(Collected data)
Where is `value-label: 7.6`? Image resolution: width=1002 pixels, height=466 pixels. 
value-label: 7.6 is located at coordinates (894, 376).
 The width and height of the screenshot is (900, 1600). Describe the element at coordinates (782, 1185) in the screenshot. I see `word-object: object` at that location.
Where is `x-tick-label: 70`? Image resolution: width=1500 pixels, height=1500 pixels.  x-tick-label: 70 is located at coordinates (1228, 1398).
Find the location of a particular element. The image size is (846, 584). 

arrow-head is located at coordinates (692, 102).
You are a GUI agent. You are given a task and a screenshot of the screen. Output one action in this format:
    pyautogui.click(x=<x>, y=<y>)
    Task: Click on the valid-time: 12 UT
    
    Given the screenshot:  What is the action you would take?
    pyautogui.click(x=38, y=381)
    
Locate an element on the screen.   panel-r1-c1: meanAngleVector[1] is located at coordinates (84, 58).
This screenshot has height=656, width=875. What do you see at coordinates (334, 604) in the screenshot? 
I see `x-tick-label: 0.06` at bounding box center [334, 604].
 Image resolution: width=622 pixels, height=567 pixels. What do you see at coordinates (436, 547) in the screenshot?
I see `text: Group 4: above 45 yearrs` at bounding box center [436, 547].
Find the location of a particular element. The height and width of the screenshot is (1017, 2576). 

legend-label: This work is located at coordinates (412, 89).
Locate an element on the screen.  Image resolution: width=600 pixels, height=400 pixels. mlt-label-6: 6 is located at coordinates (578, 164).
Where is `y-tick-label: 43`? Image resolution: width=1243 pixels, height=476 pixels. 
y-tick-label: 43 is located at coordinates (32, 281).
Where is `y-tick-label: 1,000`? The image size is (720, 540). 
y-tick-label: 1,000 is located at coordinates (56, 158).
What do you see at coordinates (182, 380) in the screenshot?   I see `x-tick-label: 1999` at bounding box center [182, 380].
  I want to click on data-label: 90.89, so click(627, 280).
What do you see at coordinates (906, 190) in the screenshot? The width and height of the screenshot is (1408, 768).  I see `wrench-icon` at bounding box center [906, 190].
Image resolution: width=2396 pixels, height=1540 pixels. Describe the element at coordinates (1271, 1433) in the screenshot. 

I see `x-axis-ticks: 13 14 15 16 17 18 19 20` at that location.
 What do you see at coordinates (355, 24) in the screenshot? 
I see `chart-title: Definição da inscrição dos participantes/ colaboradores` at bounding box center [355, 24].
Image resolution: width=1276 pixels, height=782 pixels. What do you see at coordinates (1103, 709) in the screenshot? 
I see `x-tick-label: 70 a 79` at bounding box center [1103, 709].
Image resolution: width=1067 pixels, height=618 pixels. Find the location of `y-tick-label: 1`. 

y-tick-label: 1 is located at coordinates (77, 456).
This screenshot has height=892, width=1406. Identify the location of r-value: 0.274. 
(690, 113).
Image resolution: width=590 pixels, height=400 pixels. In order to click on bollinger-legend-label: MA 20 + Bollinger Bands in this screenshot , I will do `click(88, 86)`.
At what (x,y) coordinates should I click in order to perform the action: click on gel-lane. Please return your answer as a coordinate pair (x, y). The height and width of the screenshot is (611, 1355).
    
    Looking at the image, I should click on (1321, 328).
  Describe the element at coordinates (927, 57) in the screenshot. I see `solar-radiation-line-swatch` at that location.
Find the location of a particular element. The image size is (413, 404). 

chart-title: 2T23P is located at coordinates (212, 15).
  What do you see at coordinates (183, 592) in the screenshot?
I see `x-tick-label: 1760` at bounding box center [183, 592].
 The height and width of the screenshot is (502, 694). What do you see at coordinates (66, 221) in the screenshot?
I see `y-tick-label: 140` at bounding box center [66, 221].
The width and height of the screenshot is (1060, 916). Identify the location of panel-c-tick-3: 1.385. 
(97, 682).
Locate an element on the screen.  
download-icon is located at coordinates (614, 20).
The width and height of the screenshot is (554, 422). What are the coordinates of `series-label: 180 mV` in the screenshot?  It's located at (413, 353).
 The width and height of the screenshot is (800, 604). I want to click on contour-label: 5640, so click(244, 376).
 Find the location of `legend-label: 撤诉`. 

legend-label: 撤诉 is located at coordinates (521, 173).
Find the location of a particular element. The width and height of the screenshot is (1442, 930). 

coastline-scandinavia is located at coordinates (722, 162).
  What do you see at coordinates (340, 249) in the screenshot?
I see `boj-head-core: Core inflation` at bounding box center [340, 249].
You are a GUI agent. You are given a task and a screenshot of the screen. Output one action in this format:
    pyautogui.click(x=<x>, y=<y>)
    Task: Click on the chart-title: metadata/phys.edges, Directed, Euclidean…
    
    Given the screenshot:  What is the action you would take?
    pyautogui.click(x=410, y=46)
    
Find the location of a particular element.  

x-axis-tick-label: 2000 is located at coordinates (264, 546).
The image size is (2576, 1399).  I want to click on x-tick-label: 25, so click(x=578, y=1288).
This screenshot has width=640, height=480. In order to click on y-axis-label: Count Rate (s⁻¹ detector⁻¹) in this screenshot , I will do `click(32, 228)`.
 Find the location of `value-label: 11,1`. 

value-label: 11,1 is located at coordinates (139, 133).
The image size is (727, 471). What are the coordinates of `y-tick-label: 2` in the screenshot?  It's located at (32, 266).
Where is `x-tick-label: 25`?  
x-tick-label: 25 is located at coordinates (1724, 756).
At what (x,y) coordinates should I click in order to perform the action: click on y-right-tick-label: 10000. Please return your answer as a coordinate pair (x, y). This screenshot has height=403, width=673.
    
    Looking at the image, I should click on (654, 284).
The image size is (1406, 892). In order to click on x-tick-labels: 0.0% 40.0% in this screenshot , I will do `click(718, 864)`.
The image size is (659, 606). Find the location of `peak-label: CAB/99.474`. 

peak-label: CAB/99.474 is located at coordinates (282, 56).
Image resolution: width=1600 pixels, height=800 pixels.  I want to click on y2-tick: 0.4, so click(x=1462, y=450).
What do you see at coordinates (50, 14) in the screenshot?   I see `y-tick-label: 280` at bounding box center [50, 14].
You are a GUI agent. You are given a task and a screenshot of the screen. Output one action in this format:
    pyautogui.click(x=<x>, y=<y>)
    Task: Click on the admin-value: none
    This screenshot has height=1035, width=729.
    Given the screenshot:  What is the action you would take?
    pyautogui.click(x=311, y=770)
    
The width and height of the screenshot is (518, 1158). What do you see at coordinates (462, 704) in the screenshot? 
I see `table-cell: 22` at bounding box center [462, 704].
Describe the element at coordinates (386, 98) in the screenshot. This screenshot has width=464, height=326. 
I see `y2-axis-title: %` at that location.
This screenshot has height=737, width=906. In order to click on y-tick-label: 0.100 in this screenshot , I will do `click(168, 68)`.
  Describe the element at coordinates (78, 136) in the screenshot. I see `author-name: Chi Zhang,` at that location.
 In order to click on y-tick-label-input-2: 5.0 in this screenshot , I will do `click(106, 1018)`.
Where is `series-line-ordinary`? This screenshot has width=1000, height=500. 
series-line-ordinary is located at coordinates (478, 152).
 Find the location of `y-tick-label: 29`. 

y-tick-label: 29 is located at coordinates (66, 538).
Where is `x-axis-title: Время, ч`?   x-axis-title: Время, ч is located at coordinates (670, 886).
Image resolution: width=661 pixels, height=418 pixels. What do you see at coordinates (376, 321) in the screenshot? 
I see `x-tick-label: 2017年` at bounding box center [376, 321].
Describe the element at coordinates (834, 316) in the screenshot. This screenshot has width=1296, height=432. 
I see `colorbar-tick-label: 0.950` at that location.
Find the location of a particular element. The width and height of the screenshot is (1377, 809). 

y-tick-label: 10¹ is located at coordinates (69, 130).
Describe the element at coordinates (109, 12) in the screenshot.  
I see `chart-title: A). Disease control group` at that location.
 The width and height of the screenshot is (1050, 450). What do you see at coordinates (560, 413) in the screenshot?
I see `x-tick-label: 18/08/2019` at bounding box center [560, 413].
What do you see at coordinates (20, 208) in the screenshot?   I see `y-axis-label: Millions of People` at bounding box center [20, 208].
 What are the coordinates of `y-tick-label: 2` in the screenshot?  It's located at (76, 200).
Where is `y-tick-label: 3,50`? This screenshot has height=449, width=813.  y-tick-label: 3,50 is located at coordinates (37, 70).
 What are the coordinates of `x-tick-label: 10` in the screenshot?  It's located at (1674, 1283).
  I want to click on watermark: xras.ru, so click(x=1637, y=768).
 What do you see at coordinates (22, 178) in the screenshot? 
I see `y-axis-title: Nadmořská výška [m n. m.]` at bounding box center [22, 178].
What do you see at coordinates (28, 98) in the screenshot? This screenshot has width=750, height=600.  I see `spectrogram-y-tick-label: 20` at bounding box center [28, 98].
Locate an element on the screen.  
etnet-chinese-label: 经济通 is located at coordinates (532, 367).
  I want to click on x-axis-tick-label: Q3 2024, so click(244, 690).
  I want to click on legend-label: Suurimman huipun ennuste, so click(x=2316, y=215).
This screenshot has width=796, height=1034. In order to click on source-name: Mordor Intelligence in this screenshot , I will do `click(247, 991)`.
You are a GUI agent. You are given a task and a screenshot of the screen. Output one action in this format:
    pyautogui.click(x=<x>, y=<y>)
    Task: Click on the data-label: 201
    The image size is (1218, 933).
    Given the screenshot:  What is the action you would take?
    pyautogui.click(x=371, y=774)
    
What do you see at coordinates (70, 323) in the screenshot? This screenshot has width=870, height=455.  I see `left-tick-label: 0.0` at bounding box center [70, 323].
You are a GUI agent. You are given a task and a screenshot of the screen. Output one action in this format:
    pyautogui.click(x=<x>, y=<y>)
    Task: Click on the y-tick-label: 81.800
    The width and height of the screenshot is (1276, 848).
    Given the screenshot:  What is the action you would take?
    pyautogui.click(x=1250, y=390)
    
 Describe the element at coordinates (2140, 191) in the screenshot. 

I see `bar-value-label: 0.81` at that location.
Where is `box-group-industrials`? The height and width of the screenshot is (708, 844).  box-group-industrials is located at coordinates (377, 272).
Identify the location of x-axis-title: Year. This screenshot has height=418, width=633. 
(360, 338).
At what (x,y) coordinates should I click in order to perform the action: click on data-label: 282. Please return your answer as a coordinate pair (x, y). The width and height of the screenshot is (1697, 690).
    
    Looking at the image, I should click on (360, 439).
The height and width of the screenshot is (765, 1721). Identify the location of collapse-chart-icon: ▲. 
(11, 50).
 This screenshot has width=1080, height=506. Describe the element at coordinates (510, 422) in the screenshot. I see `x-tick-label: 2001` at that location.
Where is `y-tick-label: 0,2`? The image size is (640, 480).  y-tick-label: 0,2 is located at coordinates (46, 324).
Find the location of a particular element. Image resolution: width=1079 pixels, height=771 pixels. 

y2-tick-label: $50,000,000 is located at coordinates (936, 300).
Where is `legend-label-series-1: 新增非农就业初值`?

**To do:** Recast the stretch of the listing from the line containing "The image size is (1406, 892)." through the line containing "pyautogui.click(x=311, y=770)" as a JSON list of strings, one string per line, leaving out blank lines.

**Exercise output:**
[
  "The image size is (1406, 892). In order to click on x-tick-labels: 0.0% 40.0% in this screenshot , I will do `click(718, 864)`.",
  "The image size is (659, 606). Find the location of `peak-label: CAB/99.474`. ",
  "peak-label: CAB/99.474 is located at coordinates (282, 56).",
  "Image resolution: width=1600 pixels, height=800 pixels.  I want to click on y2-tick: 0.4, so click(x=1462, y=450).",
  "What do you see at coordinates (50, 14) in the screenshot?   I see `y-tick-label: 280` at bounding box center [50, 14].",
  "You are a GUI agent. You are given a task and a screenshot of the screen. Output one action in this format:",
  "    pyautogui.click(x=<x>, y=<y>)",
  "    Task: Click on the admin-value: none",
  "    This screenshot has height=1035, width=729.",
  "    Given the screenshot:  What is the action you would take?",
  "    pyautogui.click(x=311, y=770)"
]